Un ressortissant français vit en Suisse et est au bénéfice d’une autorisation de séjour UE/AELE de courte durée (permis L) depuis 2007. En avril 2013, alors qu’il travaille en tant qu’employé, il est mis en détention provisoire pendant un mois. Son employeur constate la fin abrupte des relations de travail. N’ayant plus aucun revenu, l’intéressé requiert l’octroi d’une aide financière afin de régler son loyer. Cette demande est refusée par le centre compétent.

Immédiatement après être sorti de prison (en juin 2013), l’intéressé retrouve un emploi et est nouvellement mis au bénéfice d’un permis L. Parallèlement, il conteste la décision du centre auprès du Service de Prévoyance et d’aide sociale du canton de Vaud (SPAS), en demandant le versement de l’aide financière pour les mois d’avril à juin 2013. Débouté, l’intéressé recourt au Tribunal cantonal vaudois, puis au Tribunal fédéral, en réitérant ses conclusions.

Il se pose la question de l’admissibilité du refus d’octroyer l’aide sociale dans le cas d’espèce.

Droit

Le Tribunal fédéral constate d’emblée que le recourant entre dans le champ d’application de l’Accord sur la libre circulation des personnes (ALCP).

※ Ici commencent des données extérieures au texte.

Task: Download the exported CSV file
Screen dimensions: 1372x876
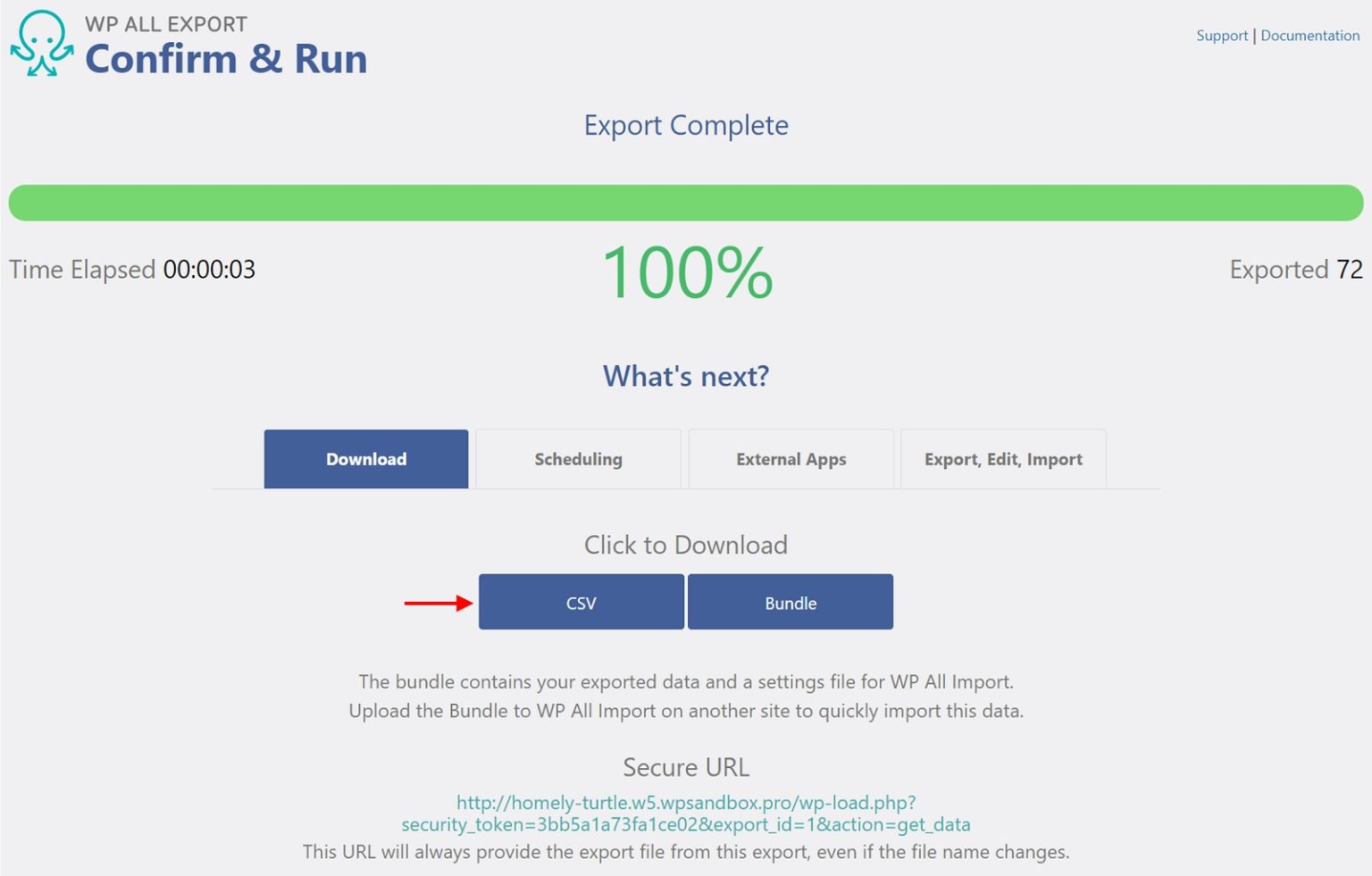Action: 581,602
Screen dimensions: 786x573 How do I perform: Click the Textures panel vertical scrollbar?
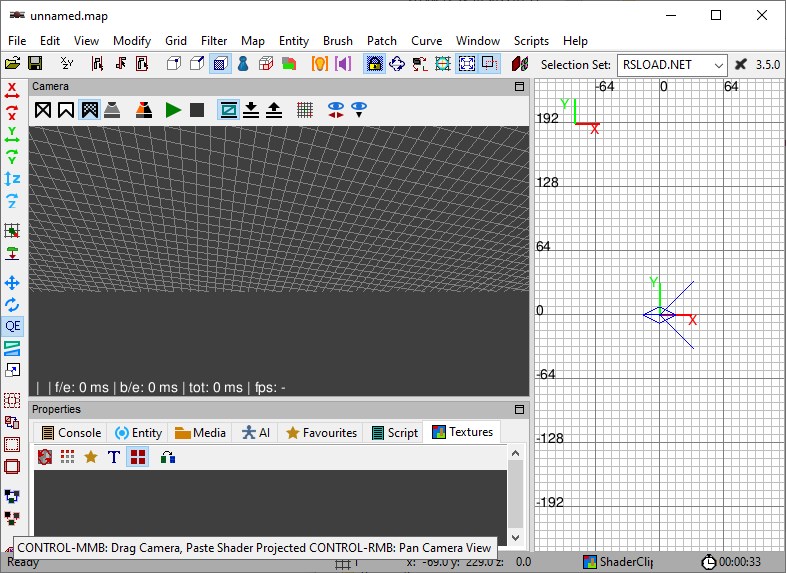tap(515, 495)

À son art. 34, la loi sur l’action sociale vaudoise (LASV) dispose qu’une prestation financière est accordée à toute personne qui se trouve dépourvue des moyens nécessaires pour satisfaire les besoins vitaux et d’autres besoins personnels spécifiques importants. L’art. 4 al. 2 LASV exclut l’application de la loi aux requérants d’asile et aux ressortissants communautaires à la recherche d’un emploi et titulaires d’une autorisation de séjour de courte durée – l’aide d’urgence étant réservée.

L’instance cantonale a retenu que pendant la période en question – avril-juin 2013 – le recourant devait être considéré comme étant à la recherche d’un emploi et n’avait donc pas droit à l’aide sociale.

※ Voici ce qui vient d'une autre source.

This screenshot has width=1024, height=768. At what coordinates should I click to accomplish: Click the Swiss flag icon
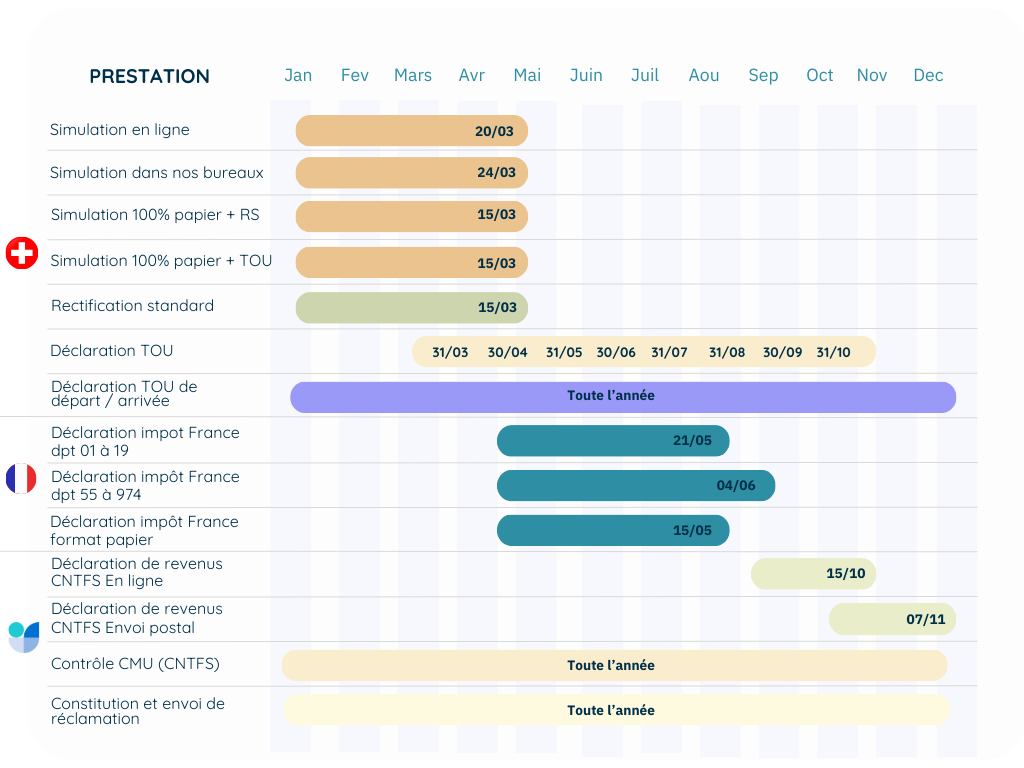pos(21,253)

Quant à lui, le recourant fait valoir qu’il a toujours travaillé en Suisse en situation parfaitement régulière et a retrouvé un emploi immédiatement après sa sortie de prison, ce qui aurait pour conséquence qu’il n’a jamais perdu son statut de travailleur. Ainsi, il pourrait se prévaloir de la garantie d’égalité de traitement prévue à l’art. 9 par. 2 Annexe I ALCP.

Cette disposition prévoit que le travailleur salarié et les membres de sa famille bénéficient des mêmes avantages fiscaux et sociaux que les travailleurs salariés nationaux et leur famille. Selon la jurisprudence de la CJUE, la notion d’avantage social recouvre également une prestation sociale garantissant un minimum de moyens d’existence, telle que l’aide sociale vaudoise.

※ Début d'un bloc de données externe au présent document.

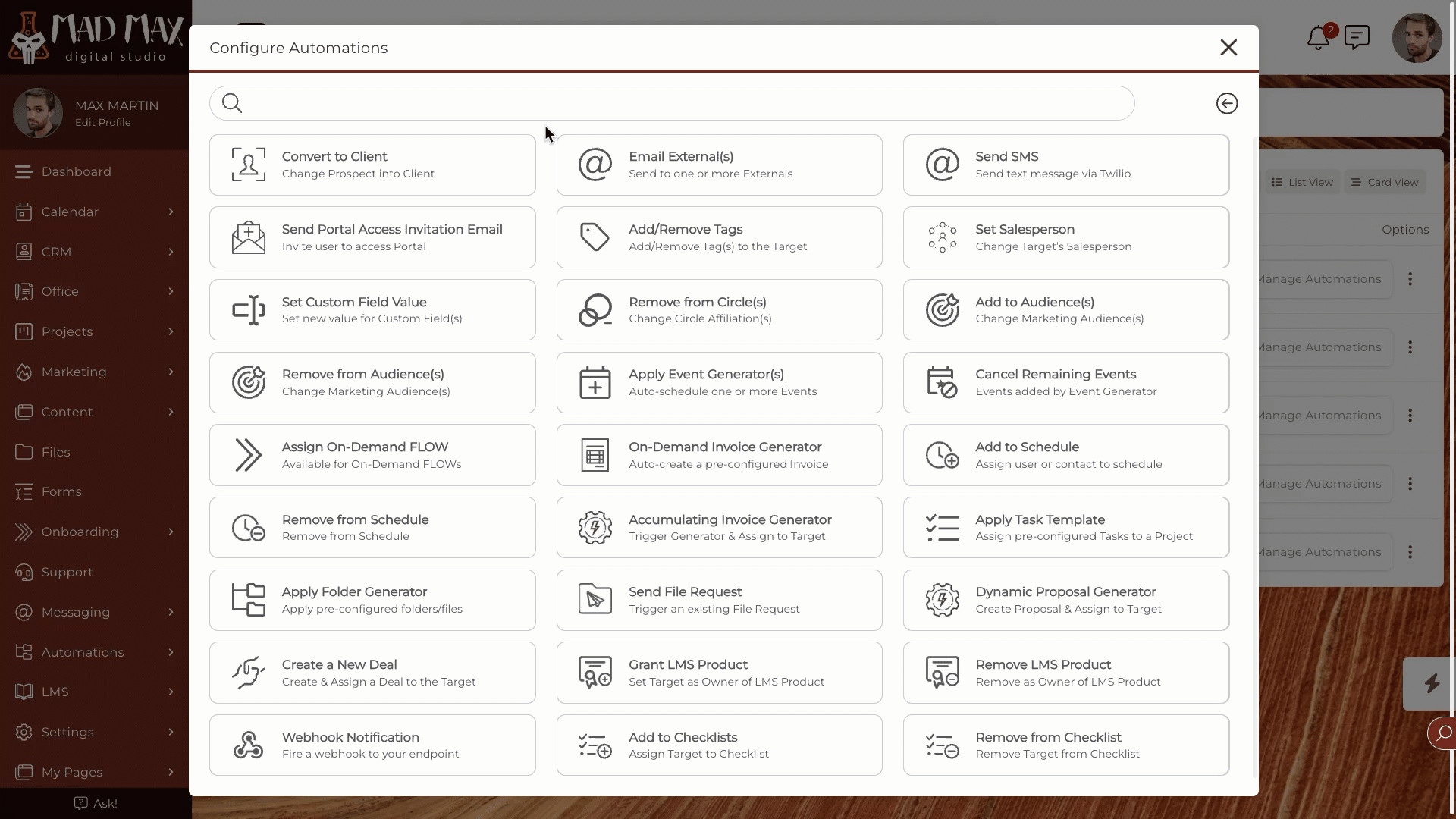Open the On-Demand Invoice Generator
This screenshot has width=1456, height=819.
[720, 455]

Si l’art. 9 par. 2 de l’Annexe I permet donc aux travailleurs ressortissant d’un Etat membre – y compris les bénéficiaires d’un permis L – d’obtenir l’aide sociale en Suisse, il autorise en même temps à exclure d’autres personnes tels que les chercheurs d’emploi au sens de l’art. 2 par. 1 al. 2 Annexe I ALCP. Dans cette catégorie rentrent les travailleurs d’une partie contractante qui se rendent sur le territoire d’une autre partie pour y chercher du travail et également ceux qui y ont déjà travaillé pour une durée inférieure à 12 mois (donc bénéficiaires d’un permis L) et y demeurent pour chercher un emploi. L’art. 6 par. 6 Annexe I ALCP réserve le cas de travailleurs se trouvant involontairement au chômage.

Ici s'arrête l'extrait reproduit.